Change every "Instruction" to "Command" in the lines starting with the one containing "How do I perform: Follow" and going on through the one containing "click(x=527, y=246)". Give those lines again with everything else unchanged.

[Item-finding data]
──────

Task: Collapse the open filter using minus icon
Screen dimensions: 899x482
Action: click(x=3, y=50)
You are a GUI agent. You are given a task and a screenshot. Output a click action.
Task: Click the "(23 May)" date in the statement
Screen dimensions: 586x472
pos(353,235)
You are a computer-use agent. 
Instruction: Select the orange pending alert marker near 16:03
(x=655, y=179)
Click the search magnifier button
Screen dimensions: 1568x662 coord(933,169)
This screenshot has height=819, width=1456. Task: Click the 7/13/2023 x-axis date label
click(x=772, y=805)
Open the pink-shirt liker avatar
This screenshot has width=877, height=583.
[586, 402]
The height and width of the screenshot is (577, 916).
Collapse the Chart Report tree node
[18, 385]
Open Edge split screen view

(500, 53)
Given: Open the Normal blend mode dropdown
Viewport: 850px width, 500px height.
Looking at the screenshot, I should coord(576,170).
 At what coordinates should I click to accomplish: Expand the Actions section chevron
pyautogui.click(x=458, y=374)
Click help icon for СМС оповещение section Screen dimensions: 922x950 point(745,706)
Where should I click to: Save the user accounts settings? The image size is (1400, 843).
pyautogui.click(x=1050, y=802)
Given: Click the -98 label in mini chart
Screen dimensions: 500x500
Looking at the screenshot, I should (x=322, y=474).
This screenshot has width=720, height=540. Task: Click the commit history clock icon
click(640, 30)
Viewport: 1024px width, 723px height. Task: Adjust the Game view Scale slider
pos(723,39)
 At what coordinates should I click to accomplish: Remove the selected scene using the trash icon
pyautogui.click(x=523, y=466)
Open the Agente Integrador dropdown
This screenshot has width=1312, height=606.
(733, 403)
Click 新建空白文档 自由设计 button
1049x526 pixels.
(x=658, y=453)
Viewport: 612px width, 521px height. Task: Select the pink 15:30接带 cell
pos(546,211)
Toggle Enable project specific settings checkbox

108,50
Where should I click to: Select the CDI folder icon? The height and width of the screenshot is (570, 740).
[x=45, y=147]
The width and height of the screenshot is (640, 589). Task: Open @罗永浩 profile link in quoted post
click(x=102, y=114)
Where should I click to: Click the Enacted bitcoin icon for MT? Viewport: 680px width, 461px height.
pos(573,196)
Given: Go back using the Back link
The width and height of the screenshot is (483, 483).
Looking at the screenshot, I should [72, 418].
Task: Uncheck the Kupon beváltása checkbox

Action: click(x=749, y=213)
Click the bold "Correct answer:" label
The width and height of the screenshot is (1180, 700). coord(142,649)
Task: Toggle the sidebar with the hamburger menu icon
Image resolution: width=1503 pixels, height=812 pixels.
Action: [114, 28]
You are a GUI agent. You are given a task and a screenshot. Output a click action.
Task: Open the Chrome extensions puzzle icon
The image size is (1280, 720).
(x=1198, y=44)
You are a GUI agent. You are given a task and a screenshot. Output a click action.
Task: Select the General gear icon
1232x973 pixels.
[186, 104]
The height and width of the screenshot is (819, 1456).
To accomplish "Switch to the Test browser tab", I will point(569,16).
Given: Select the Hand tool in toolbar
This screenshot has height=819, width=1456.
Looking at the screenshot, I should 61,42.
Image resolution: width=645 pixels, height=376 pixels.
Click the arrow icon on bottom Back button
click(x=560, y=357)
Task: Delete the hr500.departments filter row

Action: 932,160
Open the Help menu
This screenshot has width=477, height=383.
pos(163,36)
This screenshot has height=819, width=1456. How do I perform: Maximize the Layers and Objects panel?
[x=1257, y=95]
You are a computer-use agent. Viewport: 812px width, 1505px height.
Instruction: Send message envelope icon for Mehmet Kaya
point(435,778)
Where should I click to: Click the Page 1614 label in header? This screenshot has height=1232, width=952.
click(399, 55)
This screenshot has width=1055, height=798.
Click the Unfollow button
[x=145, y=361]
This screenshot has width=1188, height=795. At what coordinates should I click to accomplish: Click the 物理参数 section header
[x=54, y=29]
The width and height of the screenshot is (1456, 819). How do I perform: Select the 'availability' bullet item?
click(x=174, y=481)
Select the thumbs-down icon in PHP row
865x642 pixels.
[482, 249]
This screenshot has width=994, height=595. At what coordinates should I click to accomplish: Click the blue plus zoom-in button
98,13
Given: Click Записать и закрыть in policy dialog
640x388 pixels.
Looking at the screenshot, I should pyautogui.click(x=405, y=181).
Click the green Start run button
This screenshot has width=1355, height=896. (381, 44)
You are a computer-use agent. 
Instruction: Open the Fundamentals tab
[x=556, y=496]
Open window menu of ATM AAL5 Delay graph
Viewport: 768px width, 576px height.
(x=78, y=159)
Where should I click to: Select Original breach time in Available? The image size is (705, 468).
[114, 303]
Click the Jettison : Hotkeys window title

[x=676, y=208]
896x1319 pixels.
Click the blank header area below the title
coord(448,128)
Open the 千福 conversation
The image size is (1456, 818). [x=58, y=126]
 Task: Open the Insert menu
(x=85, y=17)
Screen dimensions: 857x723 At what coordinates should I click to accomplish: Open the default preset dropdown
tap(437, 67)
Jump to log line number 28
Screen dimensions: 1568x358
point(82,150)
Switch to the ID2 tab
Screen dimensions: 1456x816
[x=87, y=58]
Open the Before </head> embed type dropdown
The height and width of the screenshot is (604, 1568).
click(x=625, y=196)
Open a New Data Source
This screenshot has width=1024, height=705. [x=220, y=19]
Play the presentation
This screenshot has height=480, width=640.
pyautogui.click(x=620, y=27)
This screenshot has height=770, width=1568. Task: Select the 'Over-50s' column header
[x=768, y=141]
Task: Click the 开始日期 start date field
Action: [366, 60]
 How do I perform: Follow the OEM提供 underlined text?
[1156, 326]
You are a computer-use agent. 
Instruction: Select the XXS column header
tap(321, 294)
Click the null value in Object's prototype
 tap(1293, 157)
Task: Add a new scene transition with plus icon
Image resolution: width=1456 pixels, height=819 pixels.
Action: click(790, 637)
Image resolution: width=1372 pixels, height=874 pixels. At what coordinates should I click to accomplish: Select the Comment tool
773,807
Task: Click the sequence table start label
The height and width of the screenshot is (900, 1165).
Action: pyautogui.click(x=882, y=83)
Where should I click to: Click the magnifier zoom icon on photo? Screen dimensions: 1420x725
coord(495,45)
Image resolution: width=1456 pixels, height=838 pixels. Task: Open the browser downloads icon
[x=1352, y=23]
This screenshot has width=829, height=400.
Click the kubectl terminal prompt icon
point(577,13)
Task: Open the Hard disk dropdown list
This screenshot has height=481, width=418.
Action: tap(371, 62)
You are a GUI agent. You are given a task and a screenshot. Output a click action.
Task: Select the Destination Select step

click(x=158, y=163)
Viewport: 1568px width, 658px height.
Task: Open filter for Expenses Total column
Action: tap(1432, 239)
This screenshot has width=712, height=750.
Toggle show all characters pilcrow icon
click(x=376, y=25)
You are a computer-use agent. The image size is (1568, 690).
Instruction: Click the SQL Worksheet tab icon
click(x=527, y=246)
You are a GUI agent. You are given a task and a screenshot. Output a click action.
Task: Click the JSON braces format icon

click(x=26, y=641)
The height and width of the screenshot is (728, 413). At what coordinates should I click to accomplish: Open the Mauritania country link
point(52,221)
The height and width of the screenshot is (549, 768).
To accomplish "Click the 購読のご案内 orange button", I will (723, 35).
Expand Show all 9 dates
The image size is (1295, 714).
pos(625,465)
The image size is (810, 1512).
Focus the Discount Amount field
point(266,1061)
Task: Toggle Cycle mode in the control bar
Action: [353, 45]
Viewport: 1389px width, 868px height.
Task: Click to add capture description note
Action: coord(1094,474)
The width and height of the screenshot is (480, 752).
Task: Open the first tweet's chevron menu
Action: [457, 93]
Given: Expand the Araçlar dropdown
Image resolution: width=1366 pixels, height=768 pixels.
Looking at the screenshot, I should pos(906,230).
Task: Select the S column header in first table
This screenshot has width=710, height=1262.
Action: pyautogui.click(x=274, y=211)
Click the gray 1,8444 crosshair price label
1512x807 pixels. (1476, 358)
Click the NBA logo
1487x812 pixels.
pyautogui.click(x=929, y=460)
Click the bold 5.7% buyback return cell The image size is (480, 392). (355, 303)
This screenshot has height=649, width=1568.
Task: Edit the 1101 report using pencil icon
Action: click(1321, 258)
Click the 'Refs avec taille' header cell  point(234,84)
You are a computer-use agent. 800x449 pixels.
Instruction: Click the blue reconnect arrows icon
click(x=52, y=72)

──────

OUTPUT OF THE EXERCISE:
 How do I perform: Follow the OEM提供 underlined text?
[1156, 326]
You are a computer-use agent. 
Command: Select the XXS column header
tap(321, 294)
Click the null value in Object's prototype
 tap(1293, 157)
Task: Add a new scene transition with plus icon
Image resolution: width=1456 pixels, height=819 pixels.
Action: click(790, 637)
Image resolution: width=1372 pixels, height=874 pixels. At what coordinates should I click to accomplish: Select the Comment tool
773,807
Task: Click the sequence table start label
The height and width of the screenshot is (900, 1165).
Action: pyautogui.click(x=882, y=83)
Where should I click to: Click the magnifier zoom icon on photo? Screen dimensions: 1420x725
coord(495,45)
Image resolution: width=1456 pixels, height=838 pixels. Task: Open the browser downloads icon
[x=1352, y=23]
This screenshot has width=829, height=400.
Click the kubectl terminal prompt icon
point(577,13)
Task: Open the Hard disk dropdown list
This screenshot has height=481, width=418.
Action: tap(371, 62)
You are a GUI agent. You are given a task and a screenshot. Output a click action.
Task: Select the Destination Select step

click(x=158, y=163)
Viewport: 1568px width, 658px height.
Task: Open filter for Expenses Total column
Action: tap(1432, 239)
This screenshot has width=712, height=750.
Toggle show all characters pilcrow icon
click(x=376, y=25)
You are a computer-use agent. The image size is (1568, 690).
Command: Click the SQL Worksheet tab icon
click(x=527, y=246)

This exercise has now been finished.